“…apart from me you can do nothing.”
(Joh 15:5 ESV)
As we approach another new year, we once again hear people speaking about resolutions. And I think that most of those who make resolutions are well-intentioned. They recognize certain changes that need to be made in their life, and they set out to make those changes.
That being said, I’ve never been a big fan of resolutions. In fact, I can’t recall that I’ve ever made one. And the reason is simple. Even though I certainly recognize my flaws, and even though I know many of the changes that need to be made in my life, I also recognize my inability to make these modifications.
The reason for this is simple: I’m a sinner. And we can see the sway that sin holds over our life all throughout Scripture (Romans 3, Ecclesiastes 7:20, Jeremiah 17:9, Proverbs 14:12, Romans 7:14-25, etc.). We also see in passages, like the one above, that only in Christ do we have the means to overcome our sin.

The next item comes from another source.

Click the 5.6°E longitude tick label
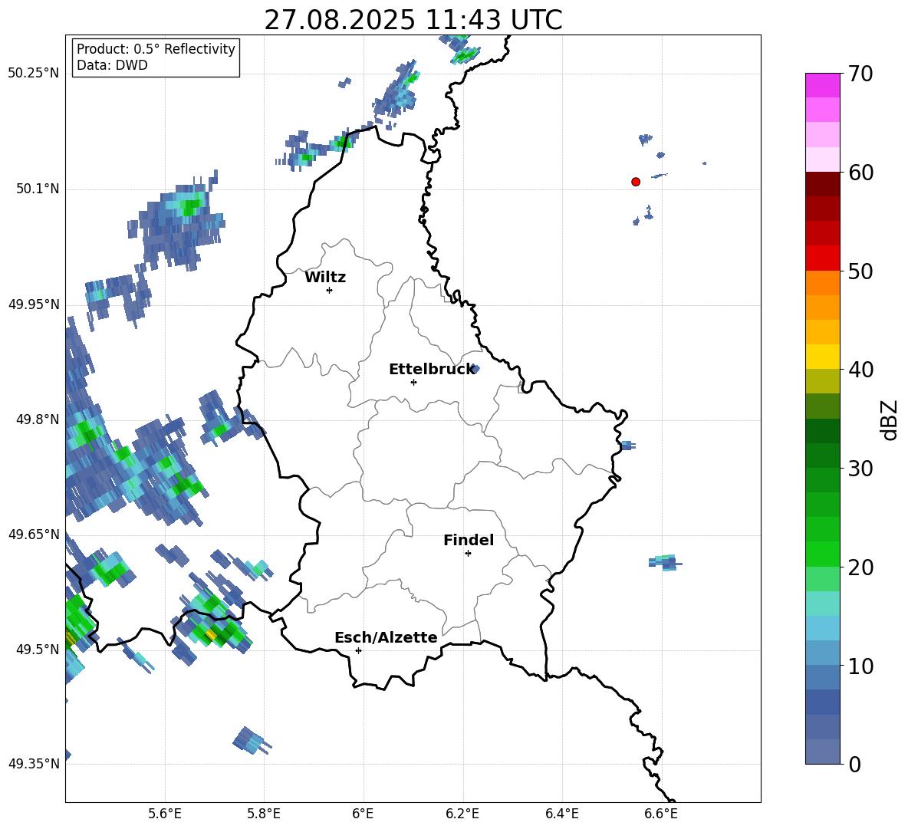908x829 pixels. [x=165, y=813]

This verse comes from Jesus’ teaching on the vine and the branches. He tells us in this passage that, unless we’re in Christ, we can do nothing. If we’re separated from the vine, we can bear no fruit. If we’re cut off from Christ, we’ll simply wither and be cast into the fire.

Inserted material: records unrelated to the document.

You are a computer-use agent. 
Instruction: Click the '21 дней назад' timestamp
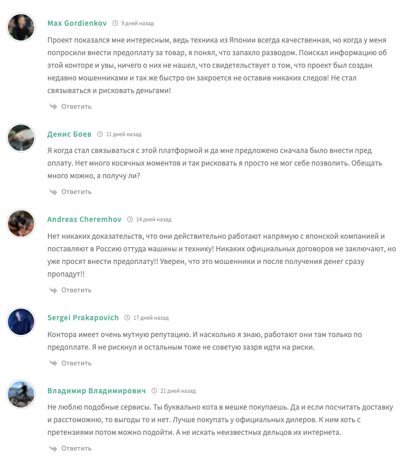[x=178, y=391]
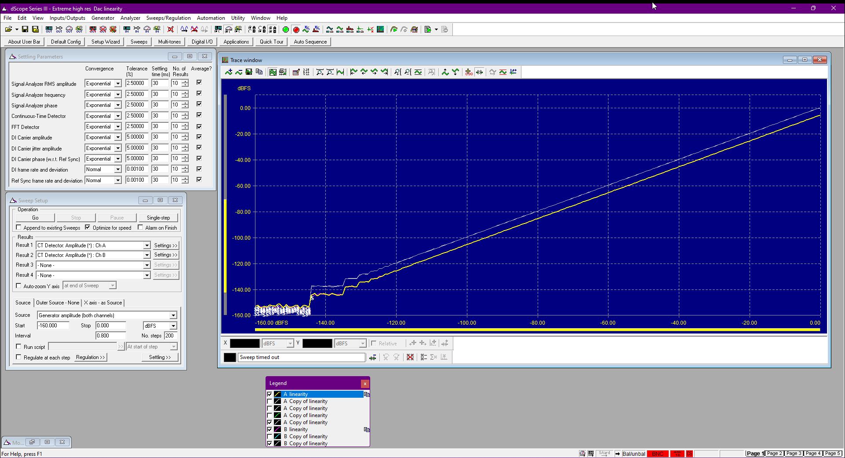Image resolution: width=845 pixels, height=458 pixels.
Task: Click the floppy disk save icon
Action: [25, 29]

This is the concept from which the First Step of Alcoholics Anonymous is drawn. It says: “We admitted that we were powerless over drugs and alcohol—that our lives had become unmanageable.”
It rightly tells us that the first step to making a change is admitting that we’re powerless to make that change. And it’s this that leads us to the source of change, which is seen in the Second Step: “Came to believe that God could restore us to sanity.”

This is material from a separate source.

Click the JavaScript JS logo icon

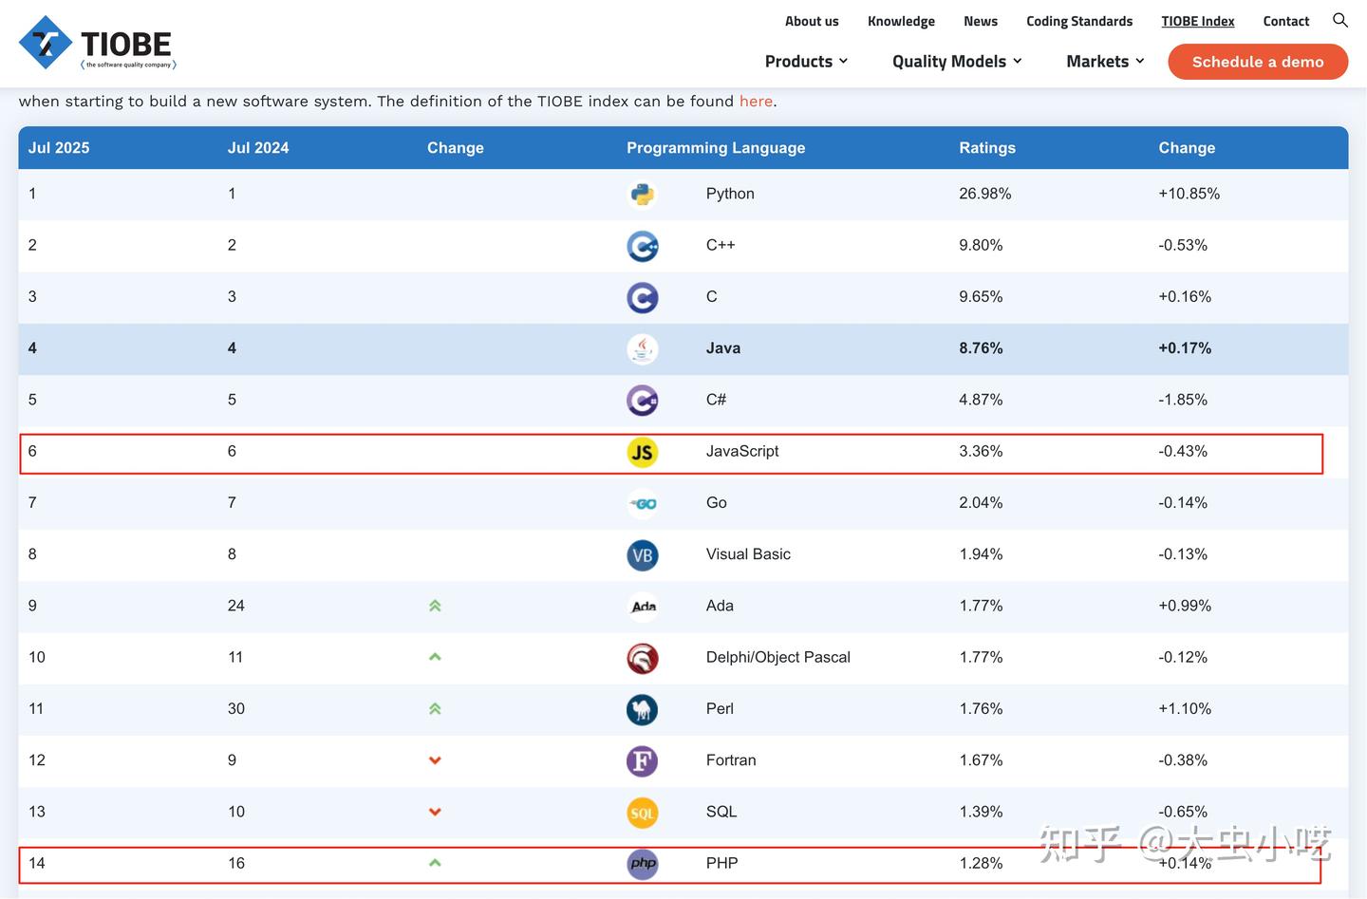tap(643, 452)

The same thing is true of any sin with which we struggle: Gluttony, gossip, taking God’s name in vain, etc. We are powerless to overcome these sins by our own power. It’s only as we come to understand our weakness that we discover the source of help. And that source is Christ.
We see this again in Galatians 5, starting in verse 16: “But I say, walk by the Spirit, and you will not gratify the desires of the flesh. For the desires of the flesh are against the Spirit, and the desires of the Spirit are against the flesh, for these are opposed to each other, to keep you from doing the things you want to do. But if you are led by the Spirit, you are not under the law. Now the works of the flesh are evident: sexual immorality, impurity, sensuality, idolatry, sorcery, enmity, strife, jealousy, fits of anger, rivalries, dissensions, divisions, envy, drunkenness, orgies, and things like these. I warn you, as I warned you before, that those who do such things will not inherit the kingdom of God. But the fruit of the Spirit is love, joy, peace, patience, kindness, goodness, faithfulness, gentleness, self-control; against such things there is no law.”
Our sin results from the flesh. It flows from the desires of the flesh. And, left to ourselves, it will control our life. However, the fruit that God desires in our life flows from the Spirit. It’s produced by the Spirit of God in our life. It’s by his power, it’s by his leading, that we’re able to bear fruit for God.
So, as we face the New Year, and as we think about the changes that need to be made in our life, let us not strive to accomplish them by our own strength. If we do, we will only fail. Let us instead admit our lack of power over sin. Let us look to Christ for forgiveness, and for the power to overcome our sin. Let us trust in the Spirit of God to produce his fruit in our life.